**Given data**.
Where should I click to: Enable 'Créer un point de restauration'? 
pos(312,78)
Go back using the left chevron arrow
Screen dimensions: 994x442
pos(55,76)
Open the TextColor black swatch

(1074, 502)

**Problem requirements**. Once the listing above has been read, restate it exactly.

**Expected answer**.
Where should I click to: Enable 'Créer un point de restauration'? 
pos(312,78)
Go back using the left chevron arrow
Screen dimensions: 994x442
pos(55,76)
Open the TextColor black swatch

(1074, 502)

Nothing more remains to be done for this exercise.